Metadata-Version: 2.1
Name: FastaDist
Version: 1.0.1
Summary: Package to calculate a distance matrix from a multiple sequence file
Home-page: UNKNOWN
Author: Anthony Underwood
Author-email: au3@sanger.ac.uk
License: MIT
Platform: UNKNOWN
Classifier: Development Status :: 3 - Alpha
Classifier: Intended Audience :: Science/Research
Classifier: License :: OSI Approved :: MIT License
Classifier: Programming Language :: Python :: 3
Requires-Python: >=3
Description-Content-Type: text/markdown
License-File: LICENSE

## FastaDist
![build](https://gitlab.com/antunderwood/fastadist/badges/master/pipeline.svg)
![coverage](https://gitlab.com/antunderwood/fastadist/badges/master/coverage.svg?job=coverage)  
[Github repository](https://gitlab.com/antunderwood/fastadist)

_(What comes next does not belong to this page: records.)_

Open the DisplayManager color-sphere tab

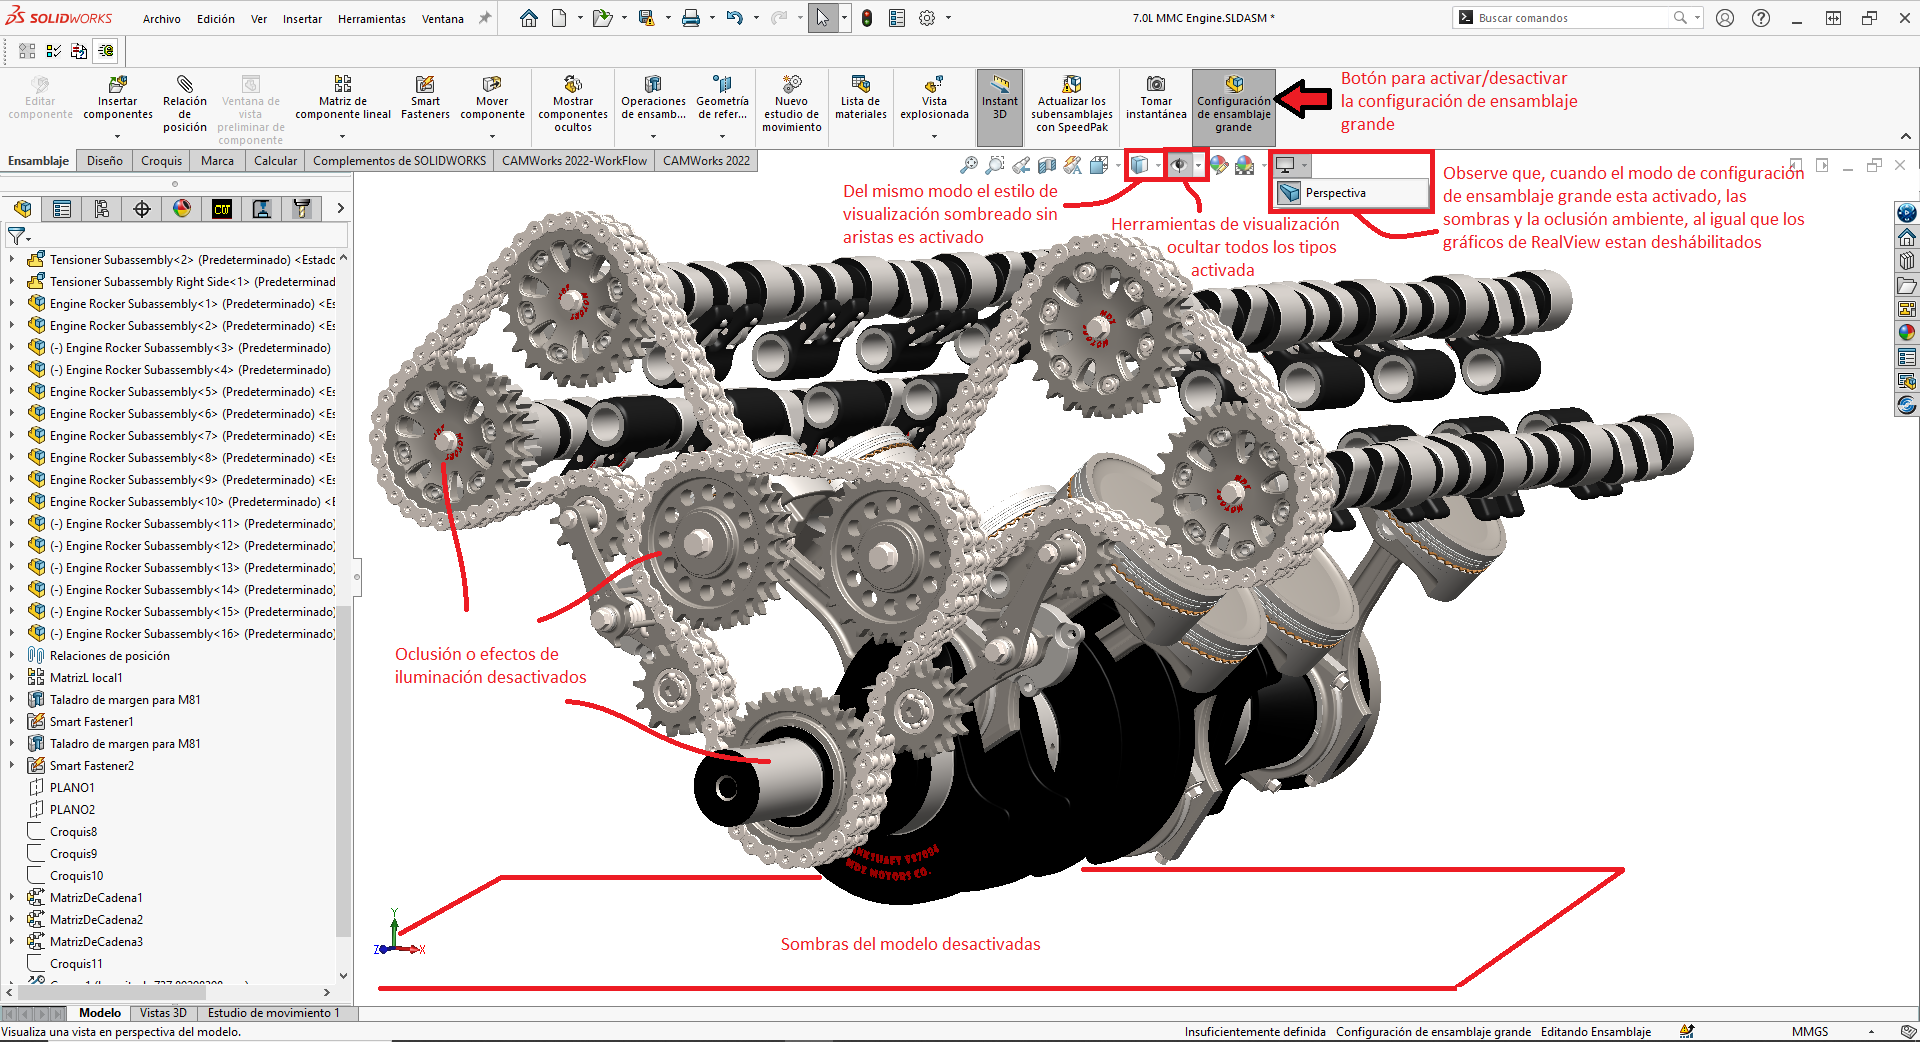182,209
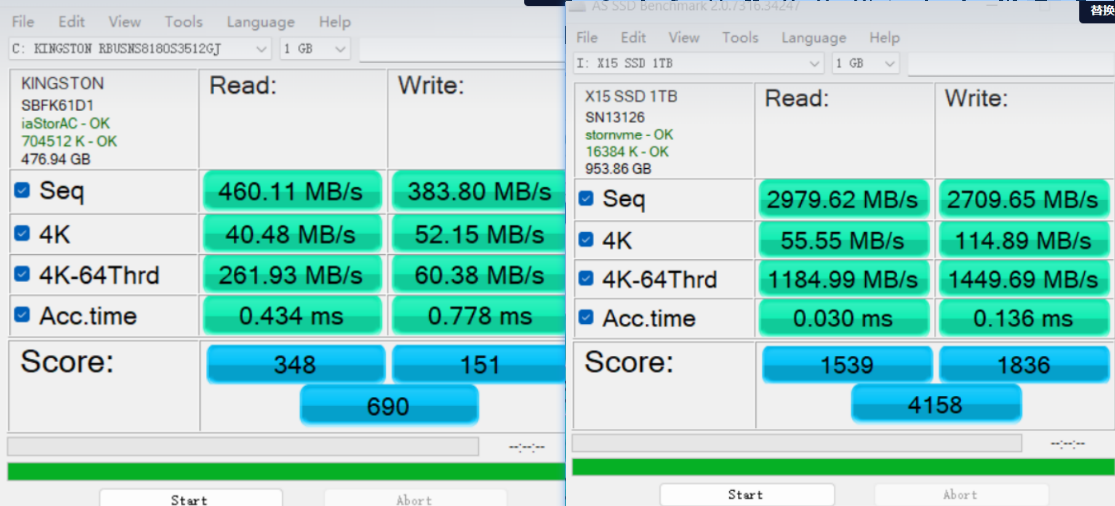Open the 1 GB size dropdown in left window
Viewport: 1115px width, 506px height.
click(x=340, y=48)
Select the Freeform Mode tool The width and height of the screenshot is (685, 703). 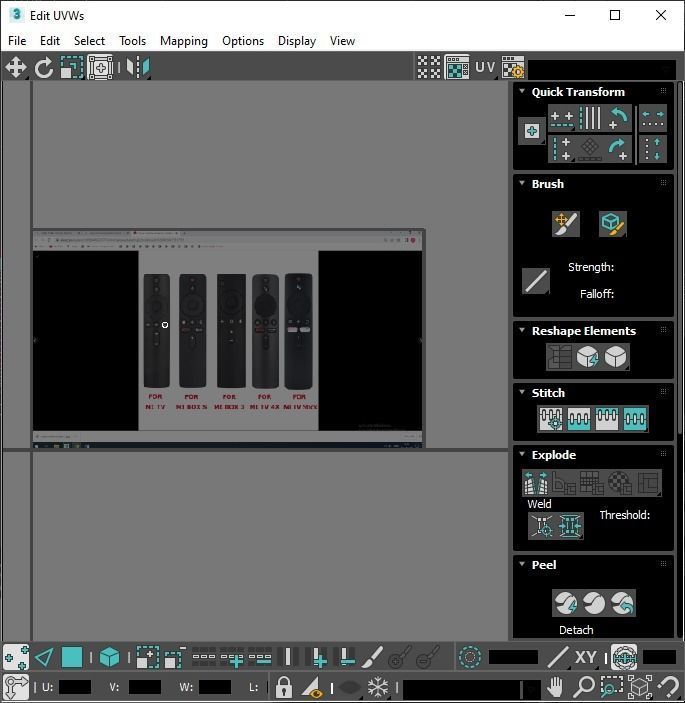point(100,68)
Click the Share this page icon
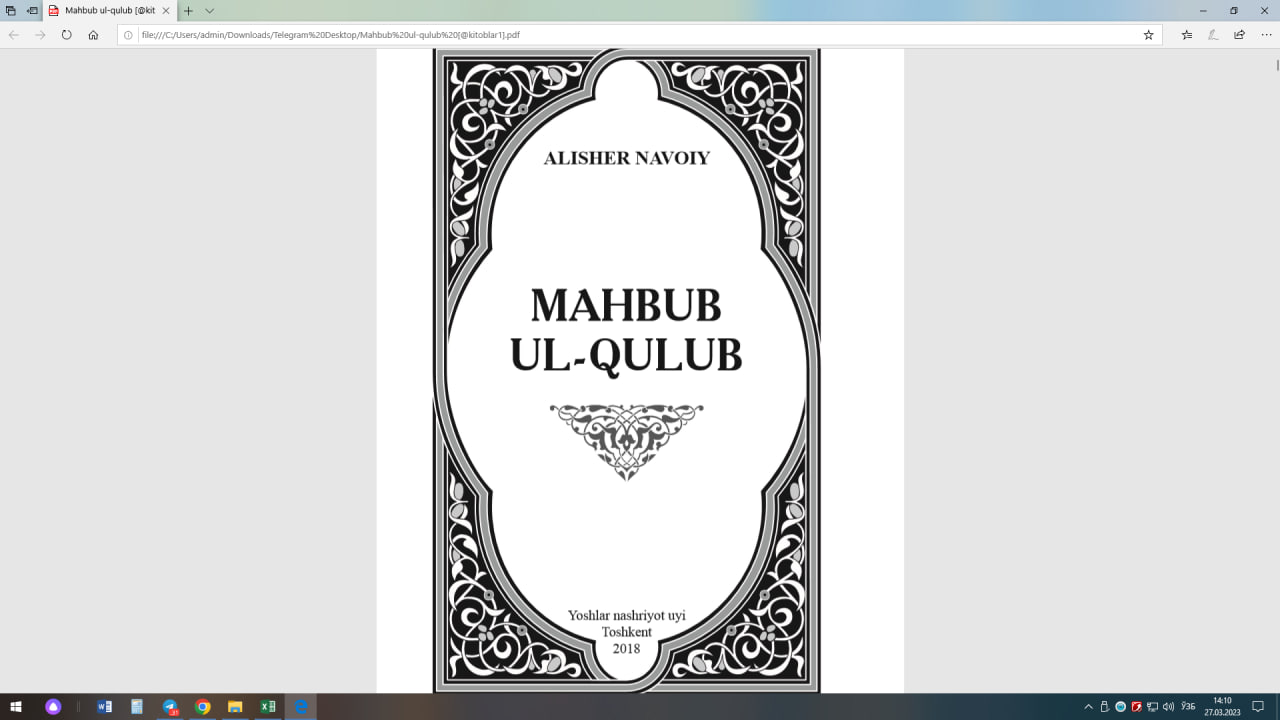This screenshot has height=720, width=1280. pyautogui.click(x=1239, y=35)
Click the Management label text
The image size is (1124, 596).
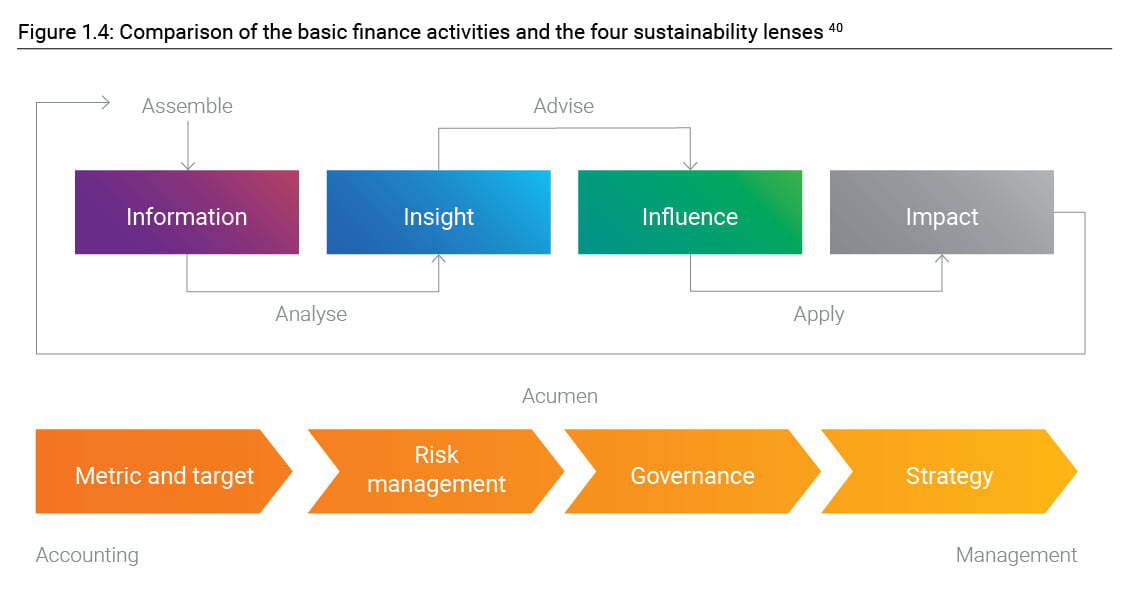point(1016,555)
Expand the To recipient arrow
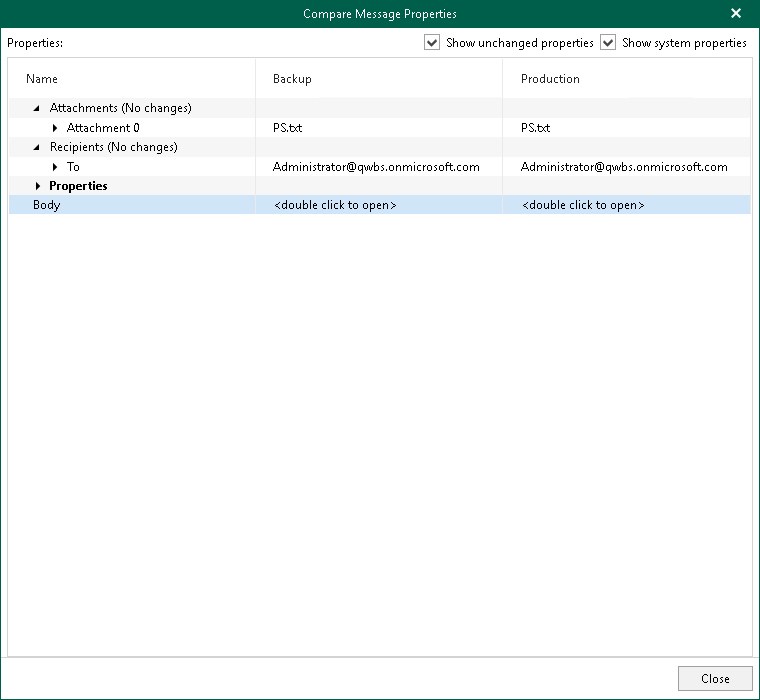The image size is (760, 700). pos(55,167)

This small utility package will calculate number of differences between all samples in a fasta alignment file.
It will count any position where there is a G,A,T or C (case insensitive) in both sequences that differ as 1 SNV.

Output formats are a square distance matrix in tsv, csv or phylip formats
It is fast since it first converts sequences to bit arrays and then uses fast bit operations to calculate the differences.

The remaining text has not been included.